“The question is not when Iran will acquire the bomb, but how long until the Supreme Leader decides to begin enriching [uranium] to 90 percent,” Brigadier General Aviv Kochavi told parliament’s foreign affairs and defense committee. It was Kochavi’s first briefing since taking the job in November.
Once a decision to enrich to 90 percent is made, it would take “a year or two” to actually produce a nuclear warhead, he said, adding that Iran would still need more time to develop an effective missile delivery system for it.
The United States has said Iran won’t have a missile capable of lofting a nuclear weapon before 2015. Kochavi said it could take “several years” for Iran to develop that kind of missile. That “several years” put the much-feared Iranian threat to Israel far out into the future. In the 1990s, Israeli officials were commonly saying each year that Iran was only a year or two away from having a bomb.
Kochavi said it was unlikely that Iran, which currently enriches uranium to 20 percent, would start enriching it to the 90 percent level needed for a bomb, because it would be in open breach of the nuclear Non-Proliferation Treaty (NPT), exposing the Islamic Republic to harsher sanctions or even a US or Israeli military strike.
As a practical matter, Iran would have to boot the inspectors from the International Atomic Energy Agency (IAEA) out of the country if it wishes to start enriching to 90 percent, which would set off an international furor.
Kochavi said Iran was reluctant to go to that extreme at a time when the country was going through a period of “instability” and “religious tension.” He said, “At the moment, it’s not in Iran’s interest to move their program ahead.”
Recently, several senior Israeli officials, including the former head of the Mossad overseas intelligence agency, Meir Dagan, have said Iran is unlikely to acquire nuclear weapons before 2015. Kochavi dropped the date debate by making clear that he felt the key issue was when Supreme Leader Ali Khamenehi will give the go-ahead for a bomb project.

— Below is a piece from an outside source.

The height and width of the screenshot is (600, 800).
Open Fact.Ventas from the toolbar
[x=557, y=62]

Right now, the Iranian policy appears to be to get lined up all the bits and pieces needed for a bomb that Iran can complete without blatantly violating the NPT, at which point Khamenehi will have to decide whether to push ahead for a bomb or put everything on hold.

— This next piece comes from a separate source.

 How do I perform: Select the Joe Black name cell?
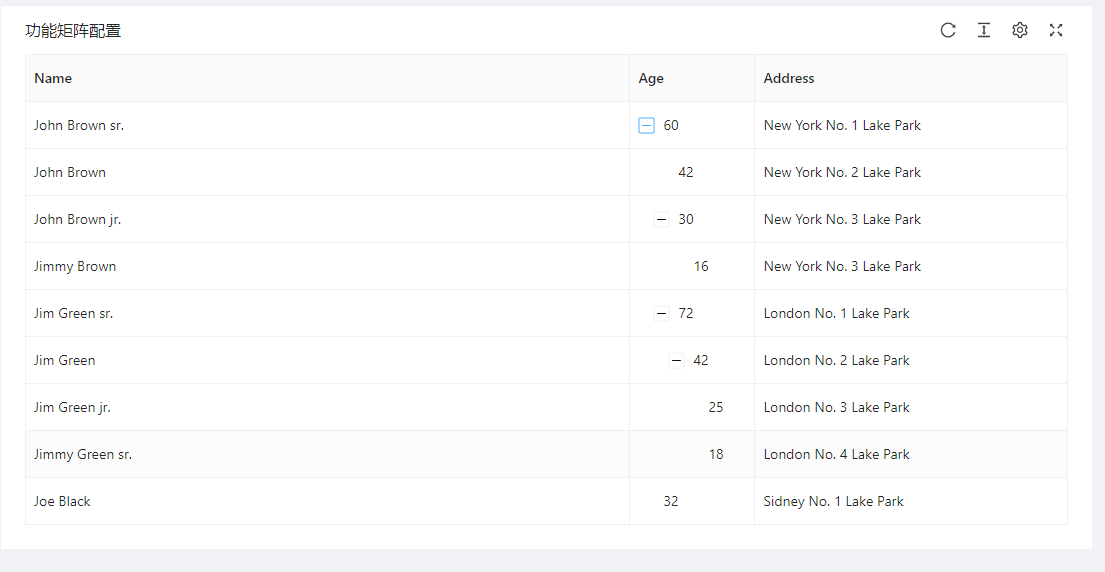328,502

Kochavi’s view paralleled that of the CIA announced in 2007 that Iran wasn’t working on a bomb because the other parts of its program weren’t ready yet.
Kochavi also addressed another popular issue—the impact of sanctions. “The sanctions have had an impact on the Iranian economy. But they have had no impact on Iran’s nuclear program,” he said.
He said there was no sign that any economic problems had prompted the regime to reduce the nuclear budget.
American officials, however, have said that sanctions have made it almost impossible for Iran to continue getting carbon fiber and maraging steel, two items Iran needs to import for the nuclear program and that sanctions seem to have cut Iran off from.